The IOC says Toyota signed a four-year deal as a "founding partner" of the channel through the 2020 Tokyo Games. Terms were not disclosed.
Japanese tire manufacturer Bridgestone was announced earlier this week as the first commercial sponsor of the channel, which launches Sunday night after the closing ceremony of the Rio de Janeiro Olympics.
Toyota and Bridgestone are already among the IOC's global sponsors.
The digital channel will operate 24 hours a day, 365 days a year. It is designed to promote sports and athletes during the years between the Olympics.
5: The number of Olympic games American taekwondo competitor Steven Lopez has attended. Lopez advanced to the quarterfinals after defeating Albert Gaun of Russia. He is the first taekwondo athlete to compete in five Olympic Games.
22: The number of gold medals up for grabs Friday in Rio. Seven of those golds were awarded in track and field as the U.S. women won in the 4x100 relay and U.S. pole vaulter Jenn Suhr failed to defend her title. Usain Bolt won his third gold medal in Rio in men's 4x100 relay.
10,800: The amount U.S. Olympic swimmer James Feigen will pay before being allowed to leave Brazil following the robbery scandal involving the U.S. swim team.
Attorney Breno Melaragno said early Friday that, under an agreement reached with a Brazilian judge, Feigen will donate 35,000 Brazilian reals to an "institution" and depart.

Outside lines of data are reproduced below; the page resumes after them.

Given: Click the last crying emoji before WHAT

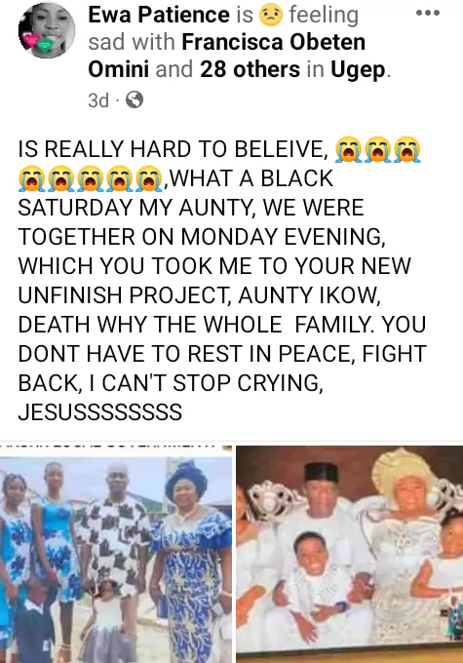Looking at the screenshot, I should click(x=149, y=178).
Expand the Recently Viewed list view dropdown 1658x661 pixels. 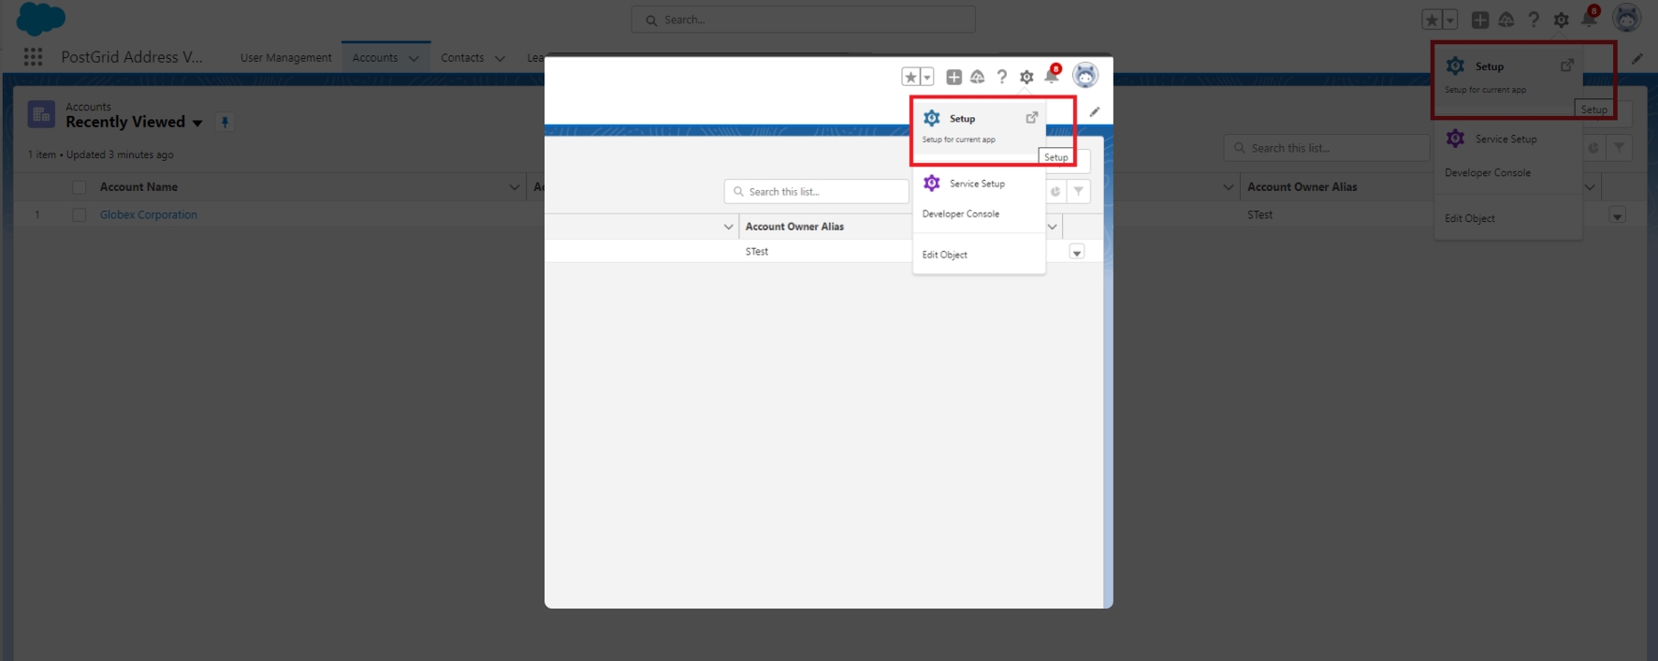click(x=197, y=123)
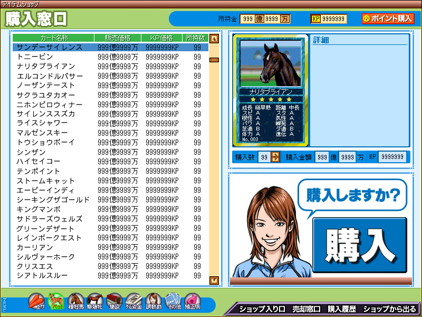Select the 調教助 trainer assistant icon

pos(154,302)
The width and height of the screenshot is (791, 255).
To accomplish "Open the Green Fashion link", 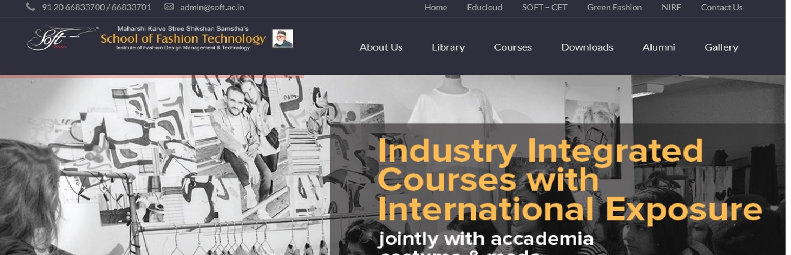I will (x=615, y=7).
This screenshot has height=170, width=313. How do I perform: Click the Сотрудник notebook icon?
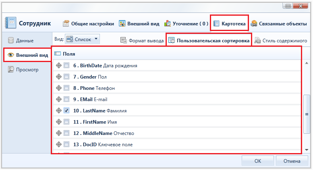point(10,23)
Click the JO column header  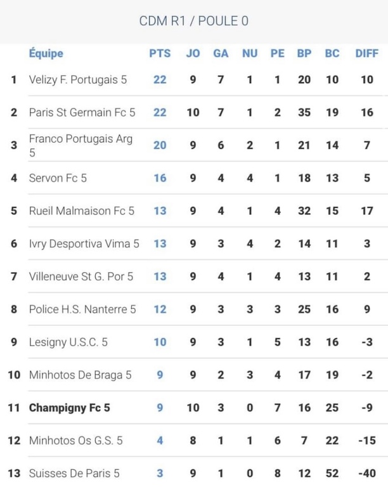193,53
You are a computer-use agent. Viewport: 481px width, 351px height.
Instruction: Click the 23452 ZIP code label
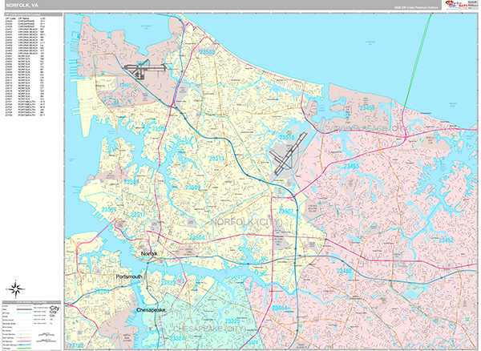tap(445, 240)
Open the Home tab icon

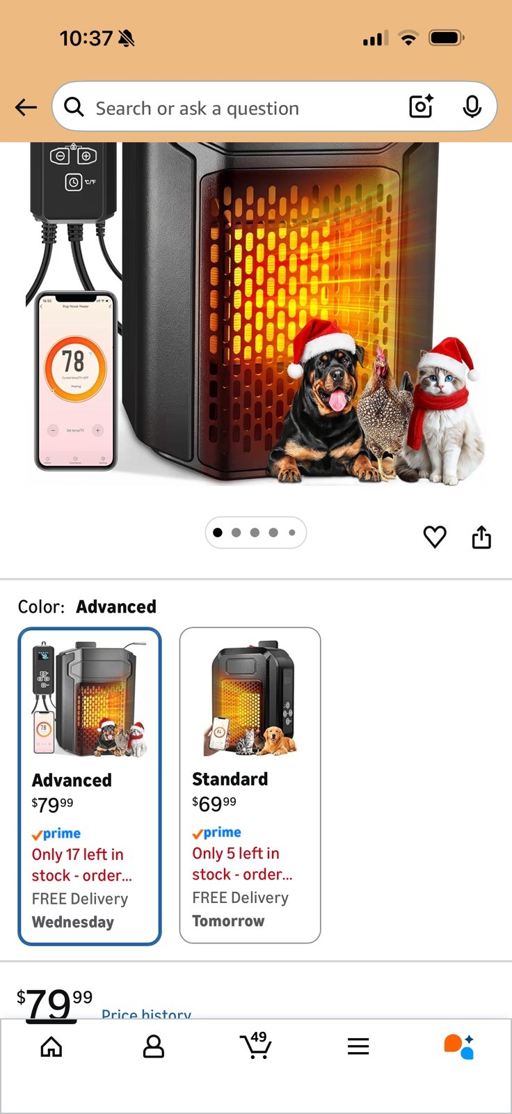(51, 1046)
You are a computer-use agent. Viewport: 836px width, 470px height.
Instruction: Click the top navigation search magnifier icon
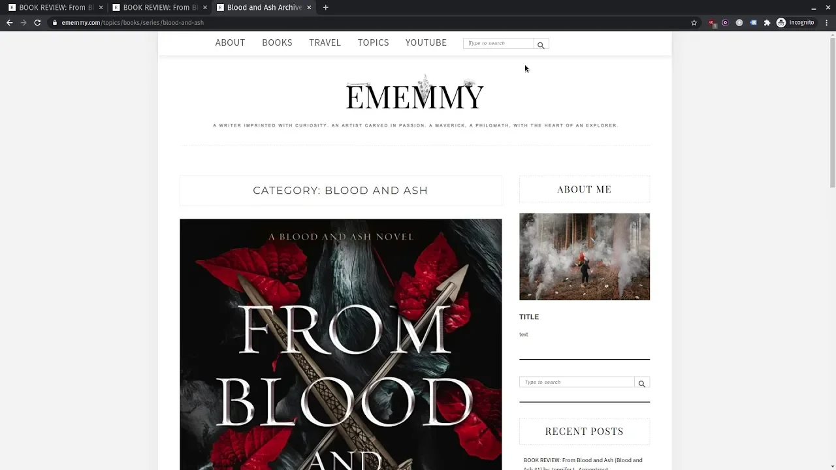click(x=541, y=45)
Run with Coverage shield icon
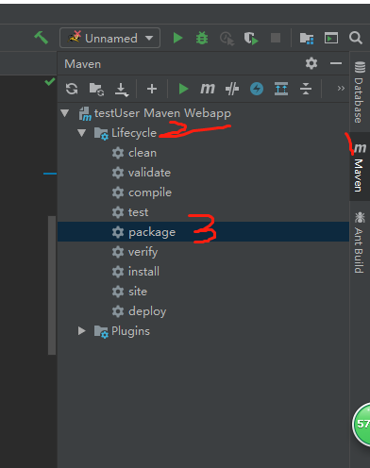 pos(251,39)
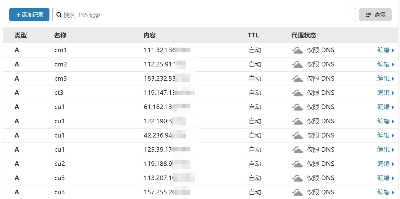
Task: Expand edit arrow for cm1 record
Action: [x=393, y=50]
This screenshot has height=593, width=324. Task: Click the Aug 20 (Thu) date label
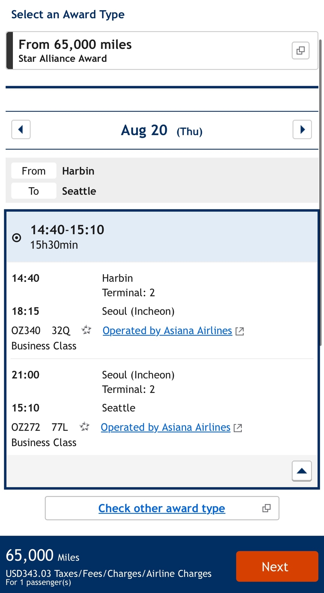click(162, 130)
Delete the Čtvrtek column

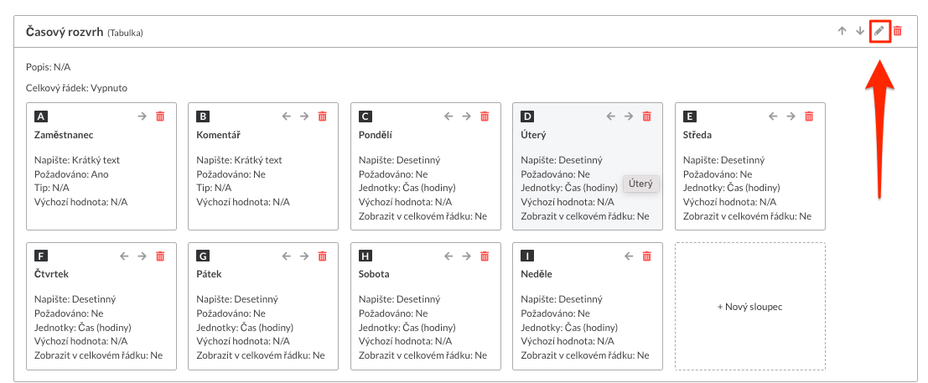(160, 256)
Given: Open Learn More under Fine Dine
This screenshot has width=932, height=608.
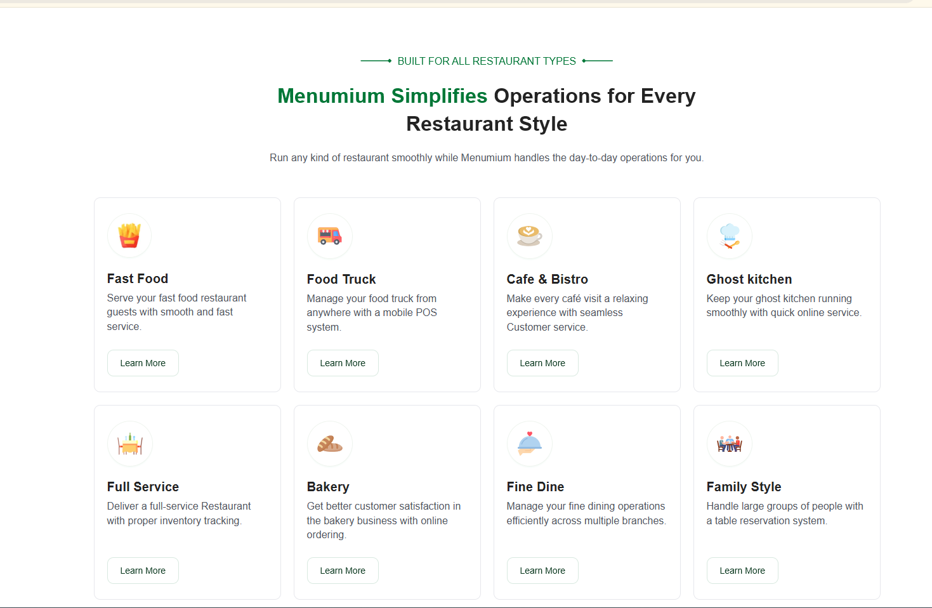Looking at the screenshot, I should (542, 570).
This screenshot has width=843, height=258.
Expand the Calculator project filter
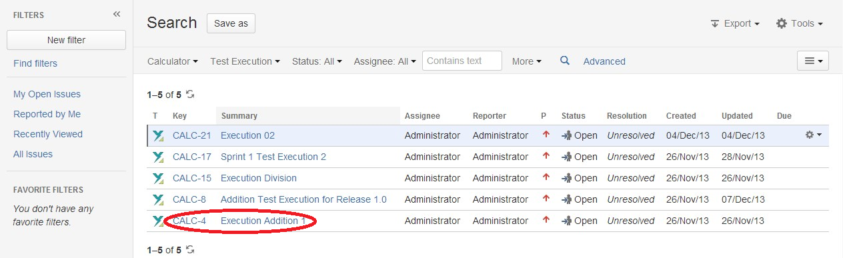click(x=173, y=61)
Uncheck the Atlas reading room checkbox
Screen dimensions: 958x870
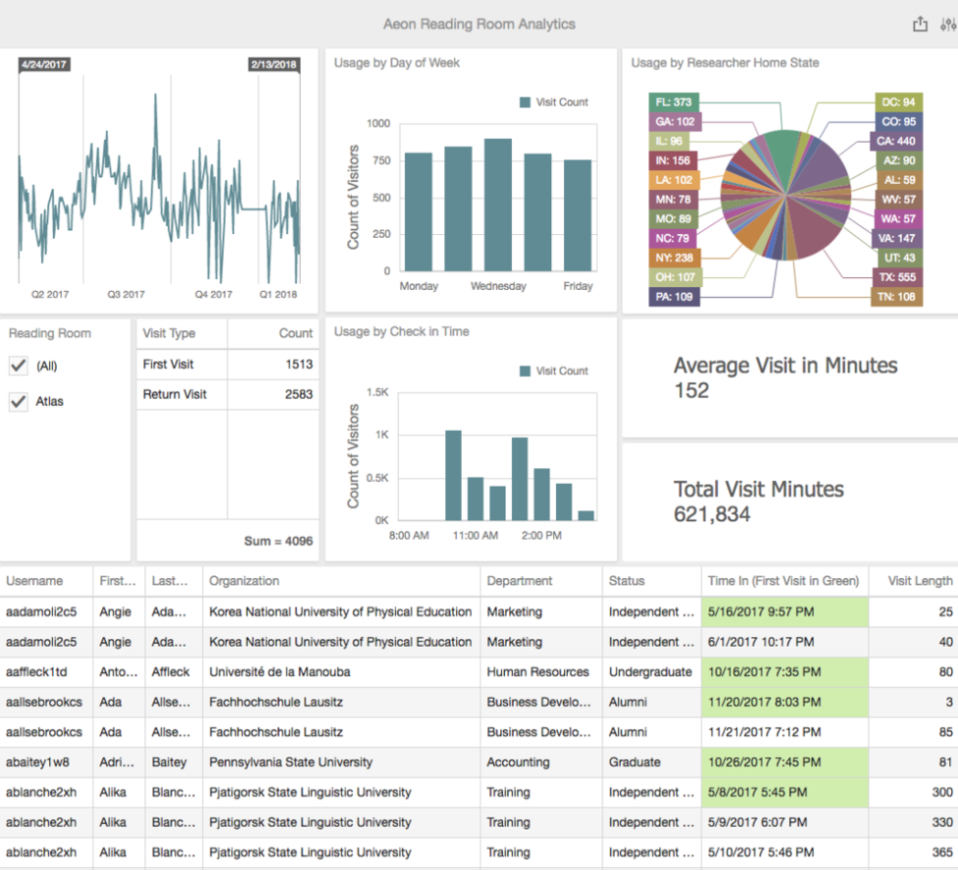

Melaragno did not specify where the money will go, but the term "institution" can be taken to mean charity. The lawyer said under Brazilian law, a donation can be made to avoid criminal prosecution for minor offenses, but did not say what charge was being contemplated against Feigen.
Feigen's teammates Gunnar Bentz and Jack Conger left Brazil on Thursday night after giving testimony to police.